Saved entries
=====

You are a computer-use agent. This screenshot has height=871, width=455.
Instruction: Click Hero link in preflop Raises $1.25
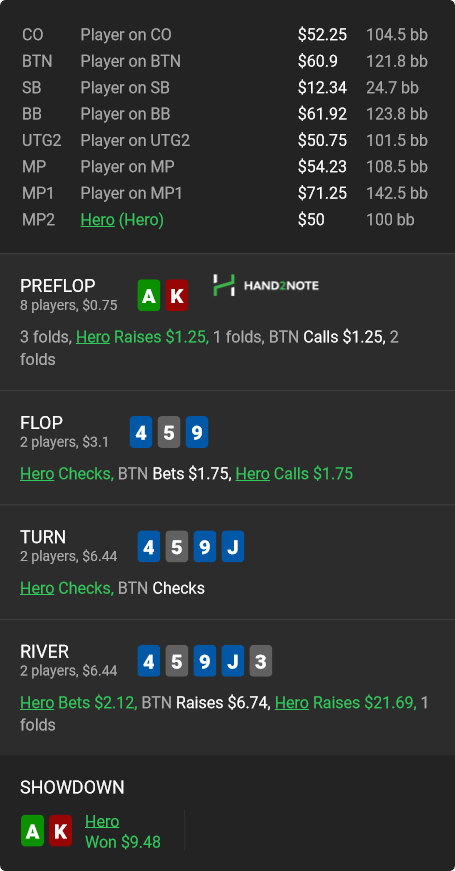pos(93,337)
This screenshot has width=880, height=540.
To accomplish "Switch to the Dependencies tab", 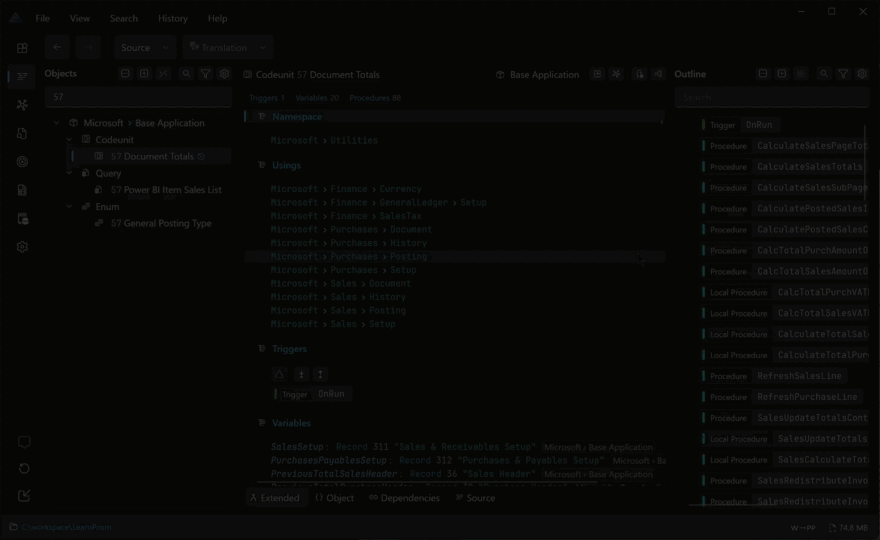I will click(x=404, y=498).
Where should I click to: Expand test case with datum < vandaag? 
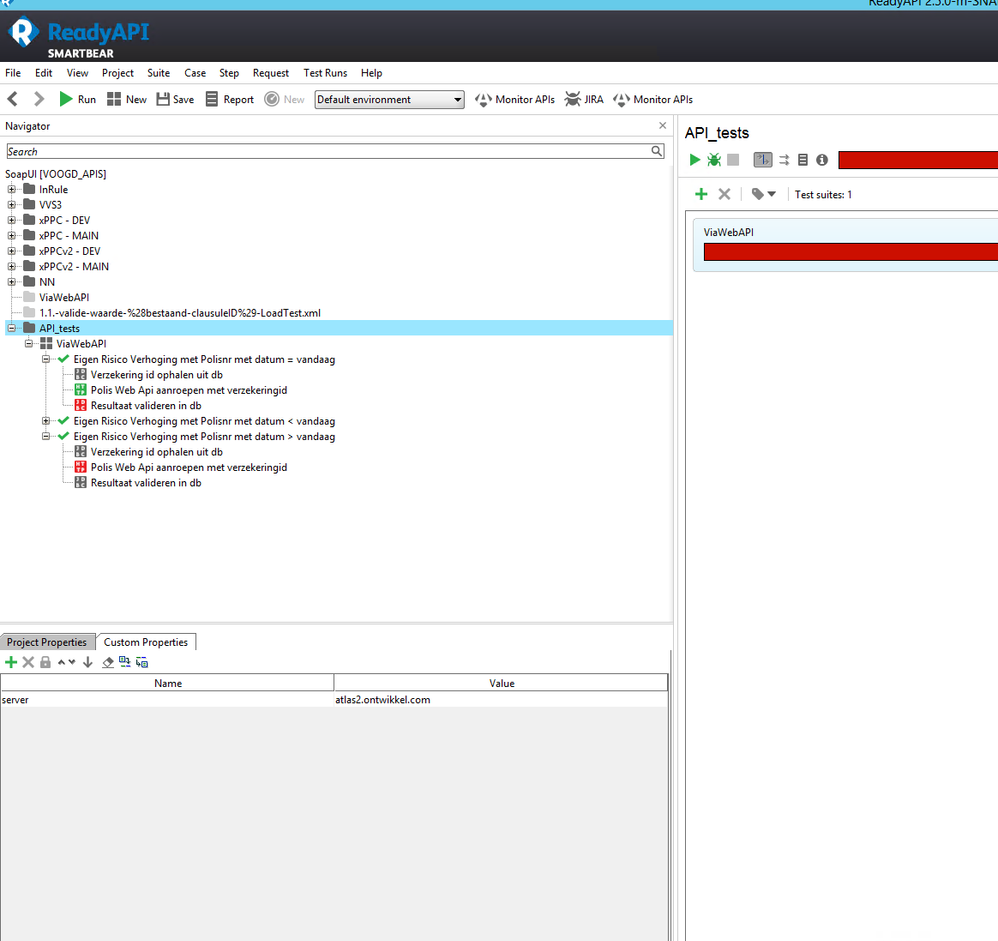click(x=47, y=421)
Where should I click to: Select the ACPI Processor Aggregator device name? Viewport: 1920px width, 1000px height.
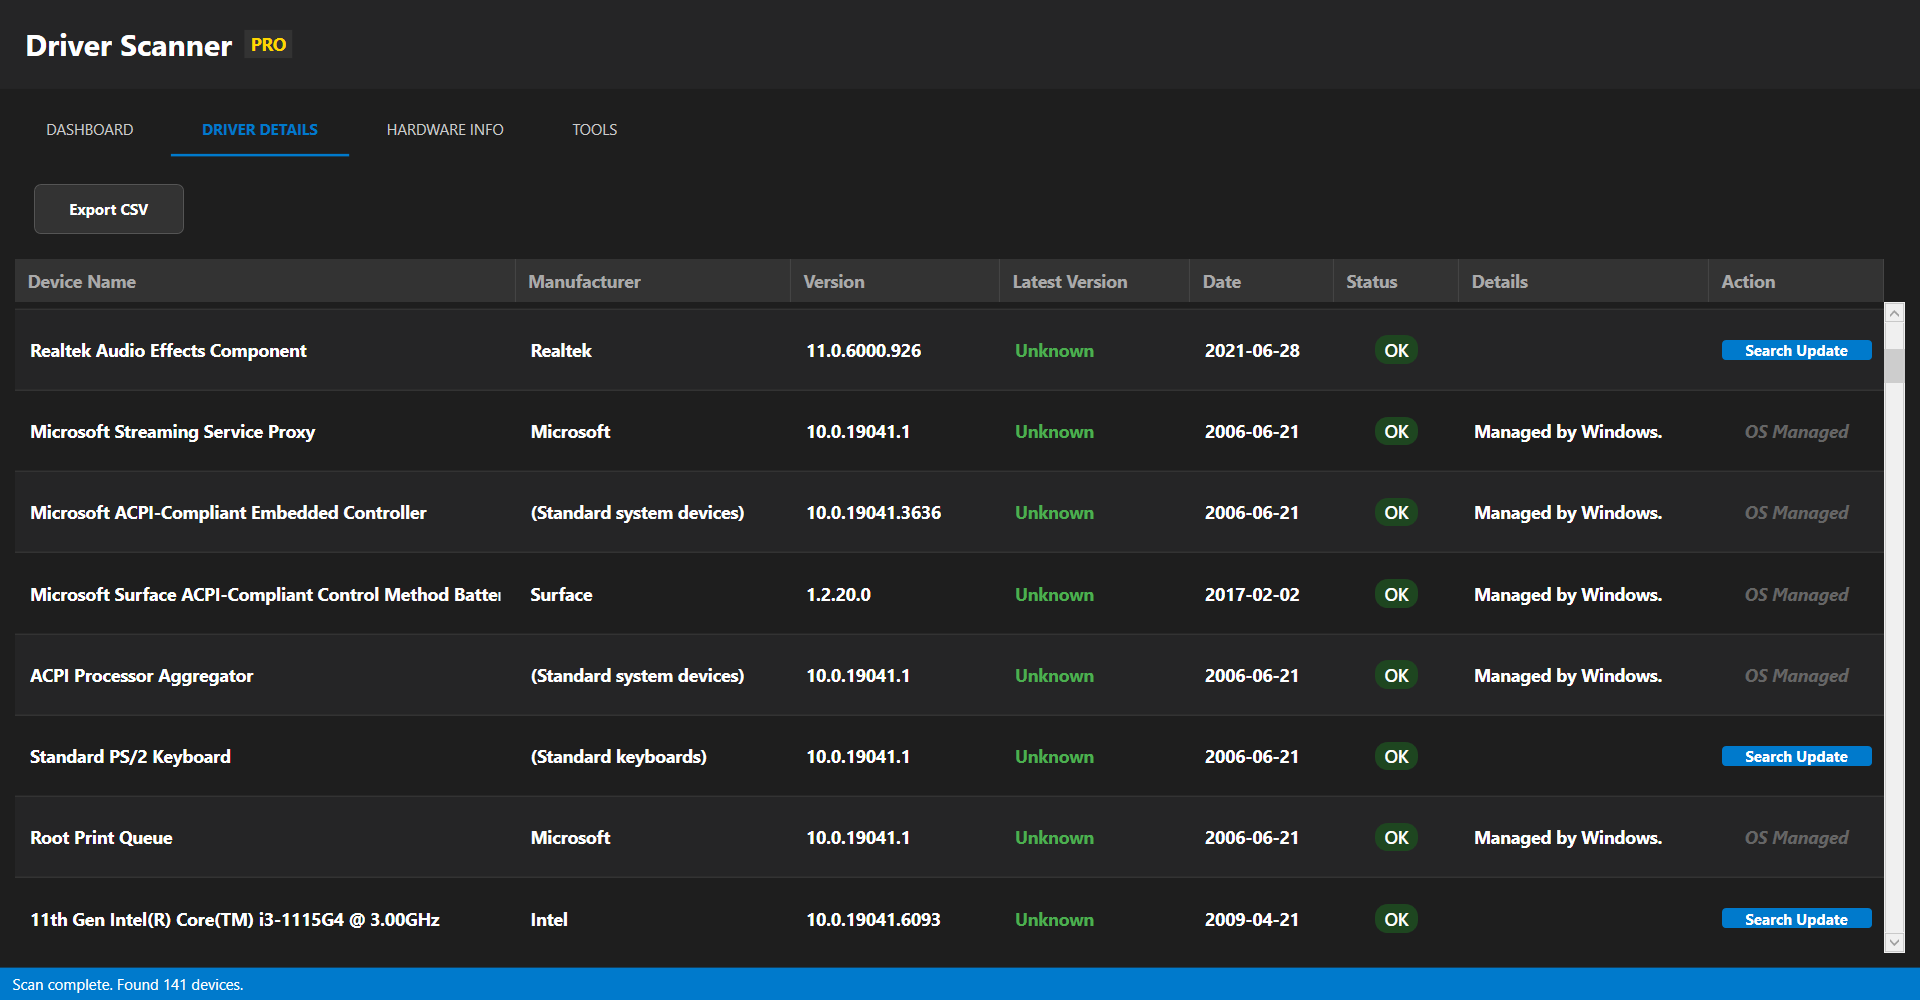[141, 676]
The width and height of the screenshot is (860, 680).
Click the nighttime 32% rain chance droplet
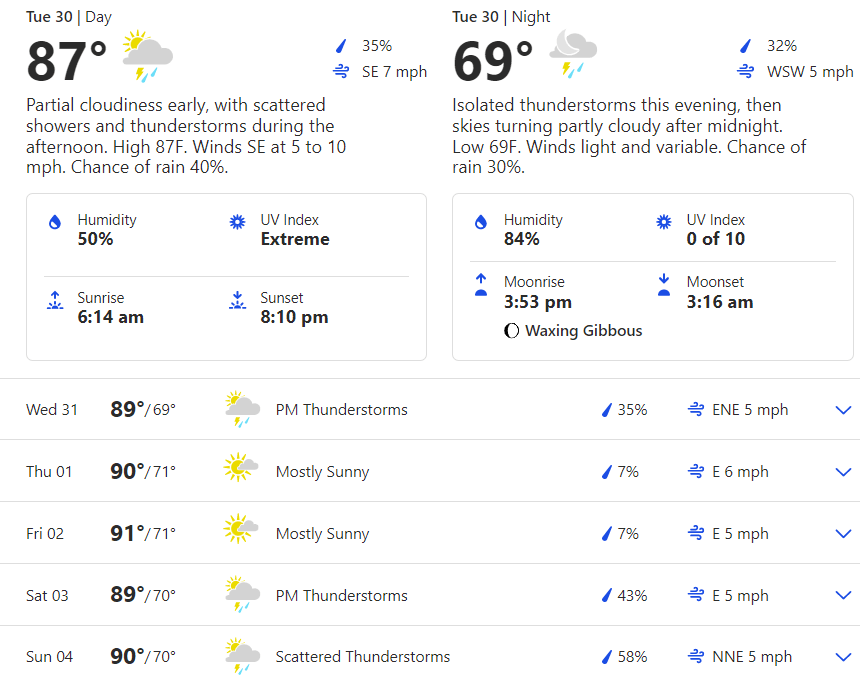pyautogui.click(x=745, y=46)
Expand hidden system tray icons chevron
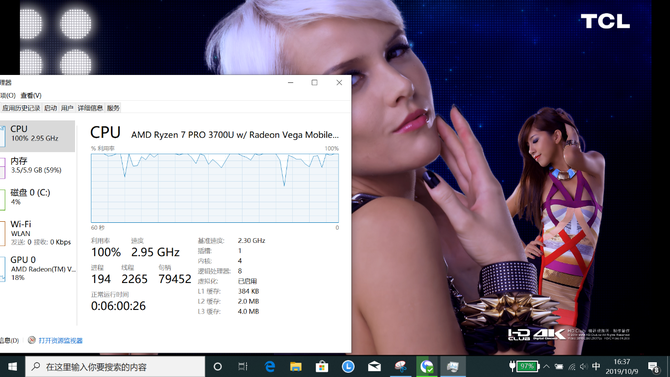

=====

Please give a count of the lines in the records where the word "screenshot" occurs, with nothing besides it.

3